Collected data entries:
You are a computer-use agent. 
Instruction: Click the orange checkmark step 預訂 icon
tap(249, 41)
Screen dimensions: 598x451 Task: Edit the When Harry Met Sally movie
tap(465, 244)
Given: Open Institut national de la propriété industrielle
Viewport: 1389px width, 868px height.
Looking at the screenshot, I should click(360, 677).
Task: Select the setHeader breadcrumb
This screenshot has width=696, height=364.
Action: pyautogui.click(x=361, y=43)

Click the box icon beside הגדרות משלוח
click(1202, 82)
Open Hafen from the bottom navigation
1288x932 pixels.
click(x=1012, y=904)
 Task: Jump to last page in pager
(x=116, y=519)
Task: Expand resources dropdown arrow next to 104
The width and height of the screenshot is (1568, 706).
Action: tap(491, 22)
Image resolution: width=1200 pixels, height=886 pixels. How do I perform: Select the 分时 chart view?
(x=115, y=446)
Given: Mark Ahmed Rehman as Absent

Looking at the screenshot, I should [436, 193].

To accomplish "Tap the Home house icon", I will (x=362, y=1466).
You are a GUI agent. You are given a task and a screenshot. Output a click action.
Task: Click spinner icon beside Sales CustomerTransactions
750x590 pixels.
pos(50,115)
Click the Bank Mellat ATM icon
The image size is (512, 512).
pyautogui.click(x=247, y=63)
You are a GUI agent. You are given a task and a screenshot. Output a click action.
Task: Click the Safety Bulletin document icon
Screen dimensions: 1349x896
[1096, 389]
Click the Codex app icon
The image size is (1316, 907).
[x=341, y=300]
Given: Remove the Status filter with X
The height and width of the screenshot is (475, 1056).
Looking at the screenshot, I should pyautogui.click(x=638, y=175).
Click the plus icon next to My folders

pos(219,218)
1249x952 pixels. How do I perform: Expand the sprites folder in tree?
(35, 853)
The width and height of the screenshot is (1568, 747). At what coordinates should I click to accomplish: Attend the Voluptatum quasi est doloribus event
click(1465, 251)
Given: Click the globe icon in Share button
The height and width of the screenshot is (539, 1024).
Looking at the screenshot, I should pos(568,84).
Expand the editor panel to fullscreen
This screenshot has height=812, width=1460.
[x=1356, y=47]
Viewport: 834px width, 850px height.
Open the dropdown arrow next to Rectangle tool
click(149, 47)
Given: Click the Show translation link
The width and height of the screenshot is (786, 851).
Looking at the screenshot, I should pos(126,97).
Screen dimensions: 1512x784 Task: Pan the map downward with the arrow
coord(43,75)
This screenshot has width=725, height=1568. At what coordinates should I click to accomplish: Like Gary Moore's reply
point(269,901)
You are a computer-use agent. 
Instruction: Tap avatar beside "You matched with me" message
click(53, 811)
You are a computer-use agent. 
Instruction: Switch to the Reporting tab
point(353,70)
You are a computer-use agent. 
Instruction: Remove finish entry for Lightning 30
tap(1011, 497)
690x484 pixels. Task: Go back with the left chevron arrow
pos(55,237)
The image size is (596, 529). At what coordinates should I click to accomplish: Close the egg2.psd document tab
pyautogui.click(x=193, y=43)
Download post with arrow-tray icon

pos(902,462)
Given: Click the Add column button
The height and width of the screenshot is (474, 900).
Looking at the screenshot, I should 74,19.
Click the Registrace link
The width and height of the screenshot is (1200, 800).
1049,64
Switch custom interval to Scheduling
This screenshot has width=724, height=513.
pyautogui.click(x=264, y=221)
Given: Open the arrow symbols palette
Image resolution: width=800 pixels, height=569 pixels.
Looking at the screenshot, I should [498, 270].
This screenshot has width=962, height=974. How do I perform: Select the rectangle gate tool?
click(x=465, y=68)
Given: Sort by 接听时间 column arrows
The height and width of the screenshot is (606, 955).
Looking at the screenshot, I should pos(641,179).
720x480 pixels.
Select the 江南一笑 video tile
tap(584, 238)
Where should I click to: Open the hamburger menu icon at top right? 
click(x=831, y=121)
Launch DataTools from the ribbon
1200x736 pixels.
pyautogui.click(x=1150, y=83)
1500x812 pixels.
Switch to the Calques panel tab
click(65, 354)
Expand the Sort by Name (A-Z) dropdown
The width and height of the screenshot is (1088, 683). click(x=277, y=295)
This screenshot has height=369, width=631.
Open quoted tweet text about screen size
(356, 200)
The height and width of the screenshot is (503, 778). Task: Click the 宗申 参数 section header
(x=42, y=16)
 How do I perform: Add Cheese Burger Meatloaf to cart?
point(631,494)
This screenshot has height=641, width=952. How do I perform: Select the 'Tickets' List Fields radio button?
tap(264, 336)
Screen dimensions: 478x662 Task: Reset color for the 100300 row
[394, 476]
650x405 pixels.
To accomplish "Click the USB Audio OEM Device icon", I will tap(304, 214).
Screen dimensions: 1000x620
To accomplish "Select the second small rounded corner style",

▸ Exercise brief: Search the data above for "will" and copy every line where it turns up.

▸ Exercise result:
To accomplish "Tap the Home house icon", I will (x=362, y=1466).
To accomplish "Click the USB Audio OEM Device icon", I will tap(304, 214).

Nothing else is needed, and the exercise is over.